Cuando Chávez tomó posesión ¿o consumó la ocupación? de la Presidencia de la República aquel muy lejano 2 de febrero de 1999, podía percibirse que su gran objetivo era controlar el poder sin las ataduras y limitaciones de los sistemas democráticos, por lo que de inmediato calificó de “moribunda” a la Constitución Nacional de 1969, pero adicionalmente avasalló a sus adversarios políticos.

En aquel momento la “oposición” si es que podía llamarse así realmente, era ínfima. Los partidos tradicionales (AD y Copei) vivían sus últimos días como organizaciones con respaldo popular, mientras que los nuevos partidos apenas daban sus primeros pasos y por eso Chávez estaba solo, corría solo, decidía solo e imponía a su antojo porque estaba solo.

¿Por qué esta explicación histórica? Porque es importante refrescar la memoria para recordar, que la oposición nunca ha podido articular una estrategia coherente para cortar el ciclo de la revolución que ha terminado en la destrucción de Venezuela, con el fin de iniciar la recuperación.

Uno de los últimos errores cometidos por la oposición (partidos, ciudadanos y medios de comunicación), ha sido aplicar la estrategia del “todo o nada” con la cual pretendieron desalojar al chavismo del poder, sin entregar condiciones o acordar una solución mediante una negociación política, ya que buscaban la rendición incondicional del adversario, sin comprender que carecía de la fuerza para llevarlo hasta a ese punto de decisión o desesperación.

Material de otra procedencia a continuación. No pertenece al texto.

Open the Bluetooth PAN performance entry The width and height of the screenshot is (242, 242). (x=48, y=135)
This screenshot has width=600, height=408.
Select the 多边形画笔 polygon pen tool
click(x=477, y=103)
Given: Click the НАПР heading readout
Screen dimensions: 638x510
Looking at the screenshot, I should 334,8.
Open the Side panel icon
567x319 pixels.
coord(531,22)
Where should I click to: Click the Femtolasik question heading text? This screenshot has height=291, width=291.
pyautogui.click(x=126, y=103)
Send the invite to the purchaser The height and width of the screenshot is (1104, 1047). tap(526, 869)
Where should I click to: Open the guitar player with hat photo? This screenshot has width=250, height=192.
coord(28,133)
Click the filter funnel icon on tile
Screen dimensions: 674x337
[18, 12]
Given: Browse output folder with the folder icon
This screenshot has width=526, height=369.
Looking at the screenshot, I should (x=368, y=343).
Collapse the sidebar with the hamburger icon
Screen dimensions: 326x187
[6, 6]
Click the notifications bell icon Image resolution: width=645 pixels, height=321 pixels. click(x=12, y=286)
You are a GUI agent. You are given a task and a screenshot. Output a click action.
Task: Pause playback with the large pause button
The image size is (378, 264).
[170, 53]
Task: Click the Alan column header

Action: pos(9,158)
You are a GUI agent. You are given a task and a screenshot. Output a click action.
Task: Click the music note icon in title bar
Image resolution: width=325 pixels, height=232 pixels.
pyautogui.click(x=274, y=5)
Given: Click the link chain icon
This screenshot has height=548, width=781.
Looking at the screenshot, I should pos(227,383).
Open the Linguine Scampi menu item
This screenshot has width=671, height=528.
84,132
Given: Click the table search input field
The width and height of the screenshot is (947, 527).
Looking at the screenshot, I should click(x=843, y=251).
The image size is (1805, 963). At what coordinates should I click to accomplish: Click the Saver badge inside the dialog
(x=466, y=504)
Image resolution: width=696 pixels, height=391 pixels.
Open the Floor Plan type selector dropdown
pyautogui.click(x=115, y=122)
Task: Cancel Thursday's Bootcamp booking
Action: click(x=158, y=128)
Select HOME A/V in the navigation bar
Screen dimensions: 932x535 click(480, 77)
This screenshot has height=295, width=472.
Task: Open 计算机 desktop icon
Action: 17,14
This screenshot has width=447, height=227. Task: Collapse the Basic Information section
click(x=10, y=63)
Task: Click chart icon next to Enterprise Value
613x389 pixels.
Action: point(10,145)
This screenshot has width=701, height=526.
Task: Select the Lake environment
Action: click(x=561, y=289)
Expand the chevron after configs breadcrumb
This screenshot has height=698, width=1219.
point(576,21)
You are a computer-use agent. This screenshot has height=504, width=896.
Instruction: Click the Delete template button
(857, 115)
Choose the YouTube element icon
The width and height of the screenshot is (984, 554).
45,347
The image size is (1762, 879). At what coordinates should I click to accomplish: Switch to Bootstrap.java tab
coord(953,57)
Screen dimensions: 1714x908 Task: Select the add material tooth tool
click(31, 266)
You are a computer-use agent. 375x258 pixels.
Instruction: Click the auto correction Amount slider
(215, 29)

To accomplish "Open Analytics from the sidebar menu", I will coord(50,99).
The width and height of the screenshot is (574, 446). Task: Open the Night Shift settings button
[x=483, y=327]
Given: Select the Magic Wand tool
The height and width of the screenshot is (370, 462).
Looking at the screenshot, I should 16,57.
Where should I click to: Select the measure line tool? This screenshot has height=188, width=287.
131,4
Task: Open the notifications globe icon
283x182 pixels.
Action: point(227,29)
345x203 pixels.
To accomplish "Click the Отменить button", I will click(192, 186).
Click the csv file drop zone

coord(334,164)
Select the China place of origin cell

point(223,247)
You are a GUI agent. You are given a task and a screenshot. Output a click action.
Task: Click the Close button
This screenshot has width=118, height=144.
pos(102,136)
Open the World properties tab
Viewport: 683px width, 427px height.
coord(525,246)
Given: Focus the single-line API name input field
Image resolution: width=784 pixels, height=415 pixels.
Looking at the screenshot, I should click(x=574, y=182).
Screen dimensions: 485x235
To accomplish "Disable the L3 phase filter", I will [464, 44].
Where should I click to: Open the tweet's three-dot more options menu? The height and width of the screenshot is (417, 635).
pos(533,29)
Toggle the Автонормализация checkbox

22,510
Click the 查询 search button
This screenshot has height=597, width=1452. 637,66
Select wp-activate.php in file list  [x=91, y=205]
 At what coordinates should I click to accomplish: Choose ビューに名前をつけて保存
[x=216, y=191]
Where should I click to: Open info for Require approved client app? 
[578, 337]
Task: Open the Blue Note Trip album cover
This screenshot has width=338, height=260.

La expresión más genuina del “todo o nada” ha sido el cese de la usurpación, que fue un mantra que ha sido repetido y repetido sin dar resultado, porque la oposición por si sola carece de la fortaleza para obtener una claudicación total del oficialismo.

¿El resultado? Se cambiaron los mantras pero siempre en la tónica del “todo o nada”, sin comprender que la solución total que erradique al chavismo por completo lamentablemente no existe, lo que condujo a que la oposición esté en su peor momento de la historia: sin unidad y sin la confianza de la mayoría de la población.

Al final de la historia del “todo o nada” quedó sin nada, porque los resultados no han acompañado el interés de la mayoría, de iniciar una transición y mucho menos el objetivo de los más radicales de exterminar al chavismo y conducir al paredón a quienes han destruido a Venezuela.

¿A qué nos llevó el “maximalismo”? A nada.

¿Se insistirá con la tesis del “todo o nada”? Parece que son tiempos de cambio de orientación de la estrategia opositora.

Esperemos que esa mutación de los resultados esperados, porque Venezuela necesita con urgencia comenzar la recuperación luego de la barbarie chavista.